2. Basis of Presentation
The condensed consolidated financial statements reflect all adjustments (consisting only of normal recurring adjustments) which are, in our opinion, necessary for a fair presentation of the results of the interim periods, and are presented on an unaudited basis. These financial statements should be read in conjunction with the financial information contained in our Annual Report on Form 10-K for the year ended December 31, 2004, which is on file with the U.S. Securities and Exchange Commission (2004 Annual Report).
The results of operations for the three-month periods ended March 31, 2005 and 2004 are not necessarily indicative of the results to be expected for the full year.
3. Earnings Per Common Share
Basic earnings per common share is computed by dividing net income by the weighted average number of common shares outstanding during the period. Shares issued and shares reacquired during the period are weighted for the portion of the period they were outstanding. Diluted earnings per common share has been computed based on the weighted average number of common shares outstanding, increased by the number of additional common shares that would have been outstanding if the potentially dilutive stock option shares had been issued.
On April 17, 2002, our Board of Directors authorized the repurchase of up to 5,000,000 shares of our common stock. On February 9, 2005, our Board of Directors authorized the repurchase of up to an additional 3,000,000 shares under our stock repurchase program. No time limit was placed on the duration of the stock repurchase program, nor is there any dollar limit on the program. Repurchased shares will become treasury shares and will be used for stock-based employee benefit plans and for other general corporate purposes. During the quarter ending March 31, 2005, we repurchased 237,400 shares at a cost of $3.9 million. As of March 31, 2005 the cumulative number of shares repurchased under this program was 4.5 million with an aggregate cost of $82.3 million.
The weighted average shares outstanding are as follows:
| Three Months Ended March 31 | ||||||||
| 2005 | 2004 | |||||||
Basic weighted average shares outstanding |
30,816,536 | 30,963,565 | ||||||
Dilutive effect of outstanding stock options |
41,757 | 270,829 | ||||||
Diluted weighted average shares outstanding |
30,858,293 | 31,234,394 | ||||||
For the three months ended March 31, 2005 and 2004, respectively, there were 1,281,374 and 667,500 shares attributable to outstanding stock options excluded from the calculation of diluted earnings per share because their effect was antidilutive. These options could be dilutive in the future.

Material provided:
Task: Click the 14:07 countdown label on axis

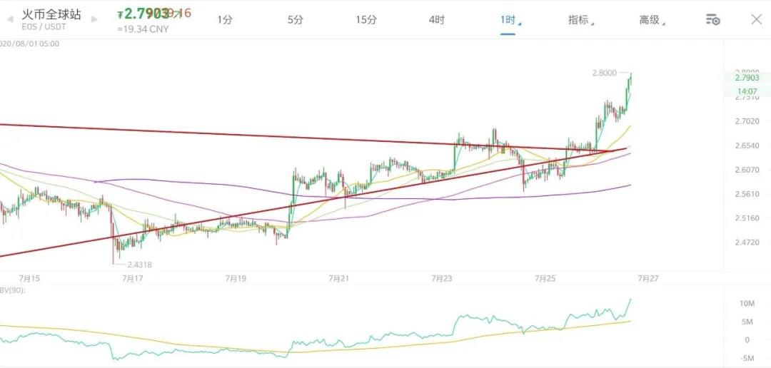Action: 746,91
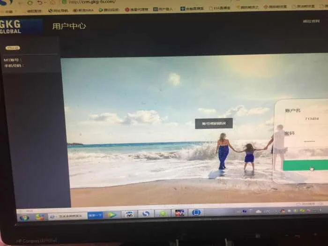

Task instructions:
1 > Answer these questions from the financial statement notes:
(a) On what date did the Board of Directors authorize the repurchase of an additional 3,000,000 shares?
(b) How many shares were repurchased during the quarter ending March 31, 2005, and at what cost?
(c) What was the diluted weighted average shares outstanding figure for the three months ended March 31, 2004?
2 > List every row label in the weighted average shares table in the financial statement notes.
The material comes from a different source than the financial statement notes.

Answer list:
1 >
(a) February 9, 2005
(b) 237,400 shares, at a cost of $3.9 million
(c) 31,234,394

2 >
Basic weighted average shares outstanding
Dilutive effect of outstanding stock options
Diluted weighted average shares outstanding